TASK OBJECTIVE:
In the entries below, find the line with "Open the 帮助 menu item" and the line with "Open the Live". Reproduce those two lines and every line between them exactly, and nothing more.
INFORMATION GIVEN below:
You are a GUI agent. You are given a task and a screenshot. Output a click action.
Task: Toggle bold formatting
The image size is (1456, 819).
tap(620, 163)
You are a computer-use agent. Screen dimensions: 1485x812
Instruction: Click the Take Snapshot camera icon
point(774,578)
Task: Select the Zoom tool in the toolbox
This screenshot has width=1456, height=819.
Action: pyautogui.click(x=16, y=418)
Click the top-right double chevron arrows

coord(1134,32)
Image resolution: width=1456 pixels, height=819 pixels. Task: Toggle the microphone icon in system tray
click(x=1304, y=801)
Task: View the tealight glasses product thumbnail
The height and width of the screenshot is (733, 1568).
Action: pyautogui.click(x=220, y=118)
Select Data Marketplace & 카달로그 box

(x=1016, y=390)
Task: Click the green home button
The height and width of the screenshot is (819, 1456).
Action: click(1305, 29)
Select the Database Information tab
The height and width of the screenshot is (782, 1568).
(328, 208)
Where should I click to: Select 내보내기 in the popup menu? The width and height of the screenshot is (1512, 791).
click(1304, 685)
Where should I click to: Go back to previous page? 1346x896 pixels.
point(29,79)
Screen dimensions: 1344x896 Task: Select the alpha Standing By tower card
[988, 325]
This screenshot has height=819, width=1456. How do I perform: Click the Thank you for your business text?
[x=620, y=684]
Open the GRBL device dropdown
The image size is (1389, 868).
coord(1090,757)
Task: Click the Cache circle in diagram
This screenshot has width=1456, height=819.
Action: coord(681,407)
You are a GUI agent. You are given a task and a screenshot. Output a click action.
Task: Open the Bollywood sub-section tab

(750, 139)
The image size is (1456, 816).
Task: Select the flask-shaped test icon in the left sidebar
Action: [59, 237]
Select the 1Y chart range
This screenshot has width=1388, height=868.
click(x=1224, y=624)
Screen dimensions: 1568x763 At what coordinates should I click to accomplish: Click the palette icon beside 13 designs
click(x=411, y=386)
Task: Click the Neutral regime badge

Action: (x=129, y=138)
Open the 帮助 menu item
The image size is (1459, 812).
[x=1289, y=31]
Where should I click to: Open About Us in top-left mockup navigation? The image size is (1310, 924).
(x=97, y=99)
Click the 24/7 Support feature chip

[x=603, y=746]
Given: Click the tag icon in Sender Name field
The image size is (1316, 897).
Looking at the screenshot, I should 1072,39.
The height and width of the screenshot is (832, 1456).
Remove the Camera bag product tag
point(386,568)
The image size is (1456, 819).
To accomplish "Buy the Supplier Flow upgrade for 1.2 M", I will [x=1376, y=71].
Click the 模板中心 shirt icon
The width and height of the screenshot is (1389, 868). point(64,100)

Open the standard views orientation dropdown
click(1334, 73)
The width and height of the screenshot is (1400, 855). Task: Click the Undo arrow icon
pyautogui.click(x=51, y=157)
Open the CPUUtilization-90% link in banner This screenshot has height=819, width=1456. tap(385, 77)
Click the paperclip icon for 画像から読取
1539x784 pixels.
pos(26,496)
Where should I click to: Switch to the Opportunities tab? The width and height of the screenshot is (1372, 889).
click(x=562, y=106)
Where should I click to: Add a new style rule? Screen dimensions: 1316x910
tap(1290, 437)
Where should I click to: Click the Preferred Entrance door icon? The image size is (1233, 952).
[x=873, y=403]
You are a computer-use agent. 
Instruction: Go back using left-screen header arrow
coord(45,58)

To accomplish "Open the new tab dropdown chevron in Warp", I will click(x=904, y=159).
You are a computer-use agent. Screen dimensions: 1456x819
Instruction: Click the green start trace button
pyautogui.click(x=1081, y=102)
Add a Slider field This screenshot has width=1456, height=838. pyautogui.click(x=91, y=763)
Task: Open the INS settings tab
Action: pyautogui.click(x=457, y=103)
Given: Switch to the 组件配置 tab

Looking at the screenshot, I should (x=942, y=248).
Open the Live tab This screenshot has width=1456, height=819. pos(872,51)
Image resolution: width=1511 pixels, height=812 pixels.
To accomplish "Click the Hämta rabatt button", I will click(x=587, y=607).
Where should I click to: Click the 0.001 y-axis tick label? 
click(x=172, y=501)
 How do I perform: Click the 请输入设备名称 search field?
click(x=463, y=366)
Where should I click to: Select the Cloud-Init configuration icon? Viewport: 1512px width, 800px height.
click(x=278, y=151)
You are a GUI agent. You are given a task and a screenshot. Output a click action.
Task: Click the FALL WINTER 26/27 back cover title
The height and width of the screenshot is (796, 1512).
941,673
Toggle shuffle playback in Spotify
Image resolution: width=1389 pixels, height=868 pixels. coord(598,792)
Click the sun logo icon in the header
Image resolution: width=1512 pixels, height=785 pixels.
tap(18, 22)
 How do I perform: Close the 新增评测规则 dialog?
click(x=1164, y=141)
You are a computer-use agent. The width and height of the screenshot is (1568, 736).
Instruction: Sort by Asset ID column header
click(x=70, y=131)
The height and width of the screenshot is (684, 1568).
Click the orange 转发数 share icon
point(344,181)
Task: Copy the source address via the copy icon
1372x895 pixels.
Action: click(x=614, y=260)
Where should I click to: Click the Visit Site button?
End of INFORMATION GIVEN.
WORKED SOLUTION:
Open the 帮助 menu item
The image size is (1459, 812).
[x=1289, y=31]
Where should I click to: Open About Us in top-left mockup navigation? The image size is (1310, 924).
(x=97, y=99)
Click the 24/7 Support feature chip

[x=603, y=746]
Given: Click the tag icon in Sender Name field
The image size is (1316, 897).
Looking at the screenshot, I should 1072,39.
The height and width of the screenshot is (832, 1456).
Remove the Camera bag product tag
point(386,568)
The image size is (1456, 819).
To accomplish "Buy the Supplier Flow upgrade for 1.2 M", I will [x=1376, y=71].
Click the 模板中心 shirt icon
The width and height of the screenshot is (1389, 868). point(64,100)

Open the standard views orientation dropdown
click(1334, 73)
The width and height of the screenshot is (1400, 855). Task: Click the Undo arrow icon
pyautogui.click(x=51, y=157)
Open the CPUUtilization-90% link in banner This screenshot has height=819, width=1456. tap(385, 77)
Click the paperclip icon for 画像から読取
1539x784 pixels.
pos(26,496)
Where should I click to: Switch to the Opportunities tab? The width and height of the screenshot is (1372, 889).
click(x=562, y=106)
Where should I click to: Add a new style rule? Screen dimensions: 1316x910
tap(1290, 437)
Where should I click to: Click the Preferred Entrance door icon? The image size is (1233, 952).
[x=873, y=403]
You are a computer-use agent. 
Instruction: Go back using left-screen header arrow
coord(45,58)

To accomplish "Open the new tab dropdown chevron in Warp", I will click(x=904, y=159).
You are a computer-use agent. Screen dimensions: 1456x819
Instruction: Click the green start trace button
pyautogui.click(x=1081, y=102)
Add a Slider field This screenshot has width=1456, height=838. pyautogui.click(x=91, y=763)
Task: Open the INS settings tab
Action: pyautogui.click(x=457, y=103)
Given: Switch to the 组件配置 tab

Looking at the screenshot, I should (x=942, y=248).
Open the Live tab This screenshot has width=1456, height=819. pos(872,51)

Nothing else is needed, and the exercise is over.